▶ **Entries shown**:
++++++++++++++++++++

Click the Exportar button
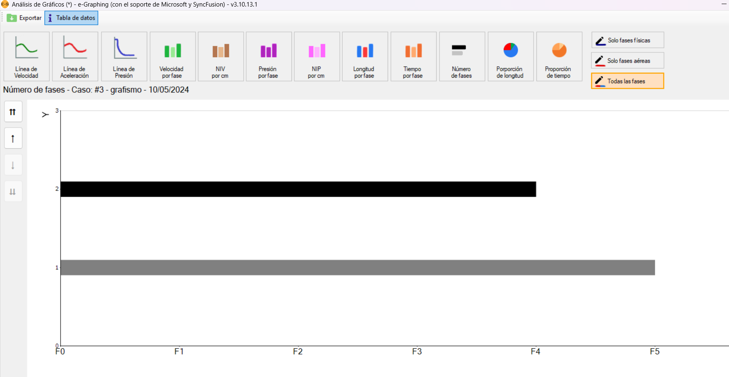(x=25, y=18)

++++++++++++++++++++

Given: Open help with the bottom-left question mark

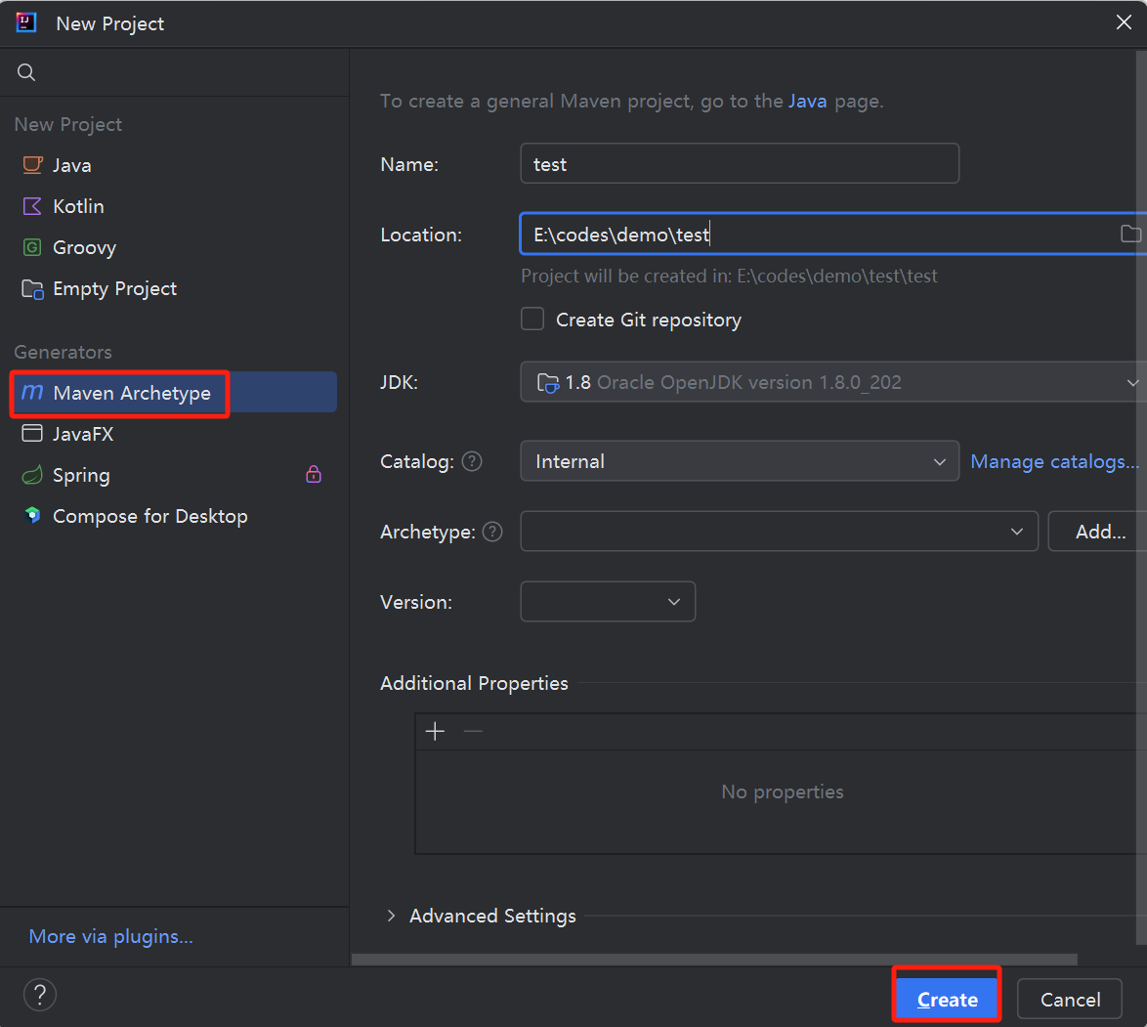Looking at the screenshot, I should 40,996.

++++++++++++++++++++

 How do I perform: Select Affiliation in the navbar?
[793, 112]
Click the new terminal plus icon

++++++++++++++++++++

▶ **Problem**: Write out the items from the line with "Given: Open help" to the line with "Looking at the screenshot, I should 40,996." as a numbered list, skipping blank lines. Leave the pictures out.

▶ **In response**:
1. Given: Open help with the bottom-left question mark
2. Looking at the screenshot, I should 40,996.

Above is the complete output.